Citroën CEO Vincent Cobée told Driving.co.uk that his company had no plans to scale back production because the market for electric vehicles is highly reactive to prevailing markets conditions, yet the long-term trend is clear.
“Some time last year the price of gasoline in France moved past two Euros per litre,” he said. “The minute that happened, the sales of Ami [Citroen’s low cost electric city EV] doubled. There’s absolutely zero rational correlation between the number ‘two’ and the appetite for an Ami. It’s just that that barrier was too much, and many people said, ‘Okay, I’m done, I’m going to buy something which is affordable and electric, and we’re going to move away from these gasoline prices.’
“And then in November, the government started saying we might get power cuts during the winter because of lack of gas supply and reduced production capability. The minute the government said that traffic in the showrooms for electric cars completely stopped. Again, there’s zero logical correlation, because when you buy a car, you do it for several years.”
Cobée said that in the long term there was no debate that the car industry will move towards electric cars, so the key to reducing market volatility is to reduce production costs and thereby bring about price parity will combustion cars. Part of that is to make cars that don’t have huge batteries, but have “right-sized” ones, which means reduced weight and therefore improved efficiency.
With a focus on these areas, he added, the aim for Citroen is to introduce an affordable electric car for cities.
“I don’t agree that electric cars should be more expensive. So, we will try to make an acceptable competitive electric car for the city which is below 25,000 Euros. Something you can drive your family around in with enough range, and a good enough charging speed, and by the way looking great.
“If you do this, then that cost concern for buyers does not exist.”
The latest statement from the Advanced Propulsion Centre comes as the exponential growth rate of those sales appears to have slowed — despite record EV sales figures including a December where electric vehicles outsold petrol models.
This perhaps adds further credence to the idea that the exponential number of EV sales in recent months may be as a result of supply chains unknotting themselves following two years of strangulation due to a combination of factors, chiefly the global semiconductor shortage but also recently-eased Covid-19 lockdowns in China.
“Battery EVs accounted for just 19% of our retailers’ sales leads in November compared with more than a quarter in June,” said Ian Plummer, commercial director of Auto Trader, speaking last month.
It appears that despite high buyer interest and demand early in 2022 in response to both fuel shortages and spiralling fuel costs, that demand has plateaued and, in many cases, tapered off.
Although electric vehicles remain considerably cheaper to run than petrol or diesel-powered cars (especially if charged at home using cheap electric night rates), a number of other factors beyond the high initial purchase price has taken some of the sheen off EVs in recent months.
Rising energy prices have seen the cost of public EV charging rise by an average of 58% since May 2022 while fuel prices have fallen. The average cost of a litre of petrol is currently just under £1.50 per litre — down from almost £2 in June of last year.

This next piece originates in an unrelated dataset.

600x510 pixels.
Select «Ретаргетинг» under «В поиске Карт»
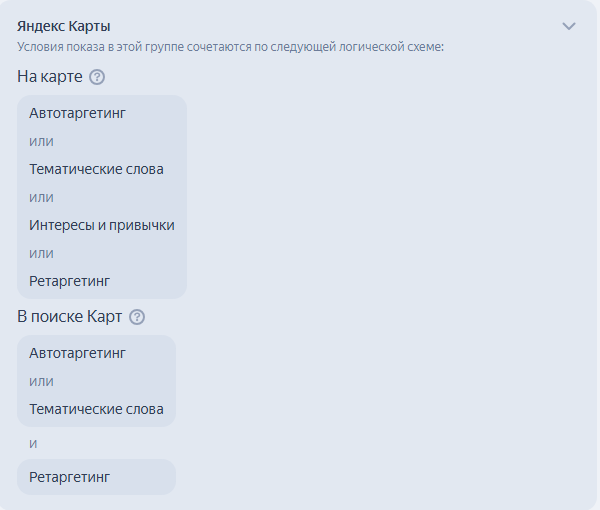(69, 477)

Recent queues at EV charging stations have also underscored the fact that the UK’s public charging infrastructure isn’t yet sufficiently reliable to meet widespread demand for EVs at peak times.
At the end of December 2022, there were 37,261 public electric vehicle charging points across the UK, covering 22,049 charging locations. This represents a 31% increase in the total number of charging devices since December 2021.
However, a 2021 report from the Competition & Markets Authority suggested that the UK needs to reach between 280,000 and 480,000 by the end of the decade in order to meet the extra demand created by the government’s ban on the sale of new petrol and diesel cars.